What the task asks: Copy out every line of the data below, without changing a single character.

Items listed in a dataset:
╭──

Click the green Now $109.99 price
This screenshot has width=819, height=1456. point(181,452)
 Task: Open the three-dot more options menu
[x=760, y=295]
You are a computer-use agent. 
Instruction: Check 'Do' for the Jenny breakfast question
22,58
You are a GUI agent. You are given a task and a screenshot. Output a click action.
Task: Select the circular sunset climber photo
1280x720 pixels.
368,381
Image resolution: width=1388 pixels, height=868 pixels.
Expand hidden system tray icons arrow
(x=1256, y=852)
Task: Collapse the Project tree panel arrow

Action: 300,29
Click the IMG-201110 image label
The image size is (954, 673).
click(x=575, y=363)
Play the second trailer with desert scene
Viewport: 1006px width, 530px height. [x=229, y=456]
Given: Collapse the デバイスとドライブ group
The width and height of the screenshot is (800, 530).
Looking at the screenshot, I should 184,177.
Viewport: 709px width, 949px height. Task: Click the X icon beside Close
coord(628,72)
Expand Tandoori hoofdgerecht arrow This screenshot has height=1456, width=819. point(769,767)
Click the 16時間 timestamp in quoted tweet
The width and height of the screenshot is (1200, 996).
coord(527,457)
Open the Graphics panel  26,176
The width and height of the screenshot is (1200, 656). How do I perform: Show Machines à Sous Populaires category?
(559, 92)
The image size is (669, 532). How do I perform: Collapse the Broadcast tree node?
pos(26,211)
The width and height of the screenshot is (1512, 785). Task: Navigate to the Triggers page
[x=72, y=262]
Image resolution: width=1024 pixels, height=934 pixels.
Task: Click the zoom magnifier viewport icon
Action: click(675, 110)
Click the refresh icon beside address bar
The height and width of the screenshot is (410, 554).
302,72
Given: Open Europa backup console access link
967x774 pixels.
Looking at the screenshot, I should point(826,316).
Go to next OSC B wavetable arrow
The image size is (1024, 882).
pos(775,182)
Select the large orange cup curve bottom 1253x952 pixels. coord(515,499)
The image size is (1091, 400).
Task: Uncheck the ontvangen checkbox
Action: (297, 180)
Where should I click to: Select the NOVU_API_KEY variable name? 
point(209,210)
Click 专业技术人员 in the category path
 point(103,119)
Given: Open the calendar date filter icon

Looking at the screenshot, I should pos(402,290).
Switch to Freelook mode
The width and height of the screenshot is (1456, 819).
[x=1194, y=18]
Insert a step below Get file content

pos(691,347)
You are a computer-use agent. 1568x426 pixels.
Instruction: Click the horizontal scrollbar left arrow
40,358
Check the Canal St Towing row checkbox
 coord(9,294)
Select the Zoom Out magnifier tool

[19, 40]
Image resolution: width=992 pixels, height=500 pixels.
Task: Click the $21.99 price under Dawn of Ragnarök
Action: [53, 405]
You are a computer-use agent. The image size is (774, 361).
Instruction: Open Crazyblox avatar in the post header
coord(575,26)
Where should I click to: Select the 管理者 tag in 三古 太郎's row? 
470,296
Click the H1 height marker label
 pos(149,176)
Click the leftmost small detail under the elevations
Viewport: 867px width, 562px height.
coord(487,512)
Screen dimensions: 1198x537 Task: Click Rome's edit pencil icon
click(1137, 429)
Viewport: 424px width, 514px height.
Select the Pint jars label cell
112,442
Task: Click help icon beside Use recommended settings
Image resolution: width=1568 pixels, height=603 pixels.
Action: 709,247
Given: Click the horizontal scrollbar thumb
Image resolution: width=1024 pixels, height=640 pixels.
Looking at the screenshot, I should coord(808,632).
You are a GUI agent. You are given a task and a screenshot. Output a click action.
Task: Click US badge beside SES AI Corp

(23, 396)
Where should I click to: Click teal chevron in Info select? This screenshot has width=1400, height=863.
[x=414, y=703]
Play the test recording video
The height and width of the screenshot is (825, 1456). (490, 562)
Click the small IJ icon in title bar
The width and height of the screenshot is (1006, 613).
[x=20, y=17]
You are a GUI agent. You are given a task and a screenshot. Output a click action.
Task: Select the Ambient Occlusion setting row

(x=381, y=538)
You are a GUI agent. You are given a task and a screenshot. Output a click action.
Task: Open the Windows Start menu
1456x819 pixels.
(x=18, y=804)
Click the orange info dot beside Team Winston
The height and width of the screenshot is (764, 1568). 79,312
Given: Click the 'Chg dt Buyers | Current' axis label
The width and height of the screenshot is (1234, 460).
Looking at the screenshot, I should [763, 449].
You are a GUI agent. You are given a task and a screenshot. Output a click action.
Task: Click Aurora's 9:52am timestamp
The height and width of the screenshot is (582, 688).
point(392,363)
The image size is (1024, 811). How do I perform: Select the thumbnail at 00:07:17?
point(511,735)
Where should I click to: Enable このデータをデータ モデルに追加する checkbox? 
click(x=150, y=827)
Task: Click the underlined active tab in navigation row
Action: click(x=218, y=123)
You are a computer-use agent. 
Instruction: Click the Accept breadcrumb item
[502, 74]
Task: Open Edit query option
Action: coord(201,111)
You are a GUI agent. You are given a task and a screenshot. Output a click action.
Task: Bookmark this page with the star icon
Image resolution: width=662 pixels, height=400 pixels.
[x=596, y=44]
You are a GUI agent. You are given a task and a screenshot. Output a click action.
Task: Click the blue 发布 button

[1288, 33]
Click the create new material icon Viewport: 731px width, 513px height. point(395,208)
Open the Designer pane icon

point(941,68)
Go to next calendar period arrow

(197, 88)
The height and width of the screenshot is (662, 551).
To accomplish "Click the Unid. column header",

╰──

Result of this exercise:
Click the green Now $109.99 price
This screenshot has width=819, height=1456. point(181,452)
 Task: Open the three-dot more options menu
[x=760, y=295]
You are a computer-use agent. 
Instruction: Check 'Do' for the Jenny breakfast question
22,58
You are a GUI agent. You are given a task and a screenshot. Output a click action.
Task: Select the circular sunset climber photo
1280x720 pixels.
368,381
Image resolution: width=1388 pixels, height=868 pixels.
Expand hidden system tray icons arrow
(x=1256, y=852)
Task: Collapse the Project tree panel arrow

Action: 300,29
Click the IMG-201110 image label
The image size is (954, 673).
click(x=575, y=363)
Play the second trailer with desert scene
Viewport: 1006px width, 530px height. [x=229, y=456]
Given: Collapse the デバイスとドライブ group
The width and height of the screenshot is (800, 530).
Looking at the screenshot, I should 184,177.
Viewport: 709px width, 949px height. Task: Click the X icon beside Close
coord(628,72)
Expand Tandoori hoofdgerecht arrow This screenshot has height=1456, width=819. point(769,767)
Click the 16時間 timestamp in quoted tweet
The width and height of the screenshot is (1200, 996).
coord(527,457)
Open the Graphics panel  26,176
The width and height of the screenshot is (1200, 656). How do I perform: Show Machines à Sous Populaires category?
(559, 92)
The image size is (669, 532). How do I perform: Collapse the Broadcast tree node?
pos(26,211)
The width and height of the screenshot is (1512, 785). Task: Navigate to the Triggers page
[x=72, y=262]
Image resolution: width=1024 pixels, height=934 pixels.
Task: Click the zoom magnifier viewport icon
Action: click(675, 110)
Click the refresh icon beside address bar
The height and width of the screenshot is (410, 554).
302,72
Given: Open Europa backup console access link
967x774 pixels.
Looking at the screenshot, I should point(826,316).
Go to next OSC B wavetable arrow
The image size is (1024, 882).
pos(775,182)
Select the large orange cup curve bottom 1253x952 pixels. coord(515,499)
The image size is (1091, 400).
Task: Uncheck the ontvangen checkbox
Action: (297, 180)
Where should I click to: Select the NOVU_API_KEY variable name? 
point(209,210)
Click 专业技术人员 in the category path
 point(103,119)
Given: Open the calendar date filter icon

Looking at the screenshot, I should pos(402,290).
Switch to Freelook mode
The width and height of the screenshot is (1456, 819).
[x=1194, y=18]
Insert a step below Get file content

pos(691,347)
You are a computer-use agent. 1568x426 pixels.
Instruction: Click the horizontal scrollbar left arrow
40,358
Check the Canal St Towing row checkbox
 coord(9,294)
Select the Zoom Out magnifier tool

[19, 40]
Image resolution: width=992 pixels, height=500 pixels.
Task: Click the $21.99 price under Dawn of Ragnarök
Action: [53, 405]
You are a computer-use agent. The image size is (774, 361).
Instruction: Open Crazyblox avatar in the post header
coord(575,26)
Where should I click to: Select the 管理者 tag in 三古 太郎's row? 
470,296
Click the H1 height marker label
 pos(149,176)
Click the leftmost small detail under the elevations
Viewport: 867px width, 562px height.
coord(487,512)
Screen dimensions: 1198x537 Task: Click Rome's edit pencil icon
click(1137, 429)
Viewport: 424px width, 514px height.
Select the Pint jars label cell
112,442
Task: Click help icon beside Use recommended settings
Image resolution: width=1568 pixels, height=603 pixels.
Action: 709,247
Given: Click the horizontal scrollbar thumb
Image resolution: width=1024 pixels, height=640 pixels.
Looking at the screenshot, I should coord(808,632).
You are a GUI agent. You are given a task and a screenshot. Output a click action.
Task: Click US badge beside SES AI Corp

(23, 396)
Where should I click to: Click teal chevron in Info select? This screenshot has width=1400, height=863.
[x=414, y=703]
Play the test recording video
The height and width of the screenshot is (825, 1456). (490, 562)
Click the small IJ icon in title bar
The width and height of the screenshot is (1006, 613).
[x=20, y=17]
You are a GUI agent. You are given a task and a screenshot. Output a click action.
Task: Select the Ambient Occlusion setting row

(x=381, y=538)
You are a GUI agent. You are given a task and a screenshot. Output a click action.
Task: Open the Windows Start menu
1456x819 pixels.
(x=18, y=804)
Click the orange info dot beside Team Winston
The height and width of the screenshot is (764, 1568). 79,312
Given: Click the 'Chg dt Buyers | Current' axis label
The width and height of the screenshot is (1234, 460).
Looking at the screenshot, I should [763, 449].
You are a GUI agent. You are given a task and a screenshot. Output a click action.
Task: Click Aurora's 9:52am timestamp
The height and width of the screenshot is (582, 688).
point(392,363)
The image size is (1024, 811). How do I perform: Select the thumbnail at 00:07:17?
point(511,735)
Where should I click to: Enable このデータをデータ モデルに追加する checkbox? 
click(x=150, y=827)
Task: Click the underlined active tab in navigation row
Action: click(x=218, y=123)
You are a computer-use agent. 
Instruction: Click the Accept breadcrumb item
[502, 74]
Task: Open Edit query option
Action: coord(201,111)
You are a GUI agent. You are given a task and a screenshot. Output a click action.
Task: Bookmark this page with the star icon
Image resolution: width=662 pixels, height=400 pixels.
[x=596, y=44]
You are a GUI agent. You are given a task and a screenshot. Output a click action.
Task: Click the blue 发布 button

[1288, 33]
Click the create new material icon Viewport: 731px width, 513px height. point(395,208)
Open the Designer pane icon

point(941,68)
Go to next calendar period arrow

(197, 88)
The height and width of the screenshot is (662, 551).
To accomplish "Click the Unid. column header",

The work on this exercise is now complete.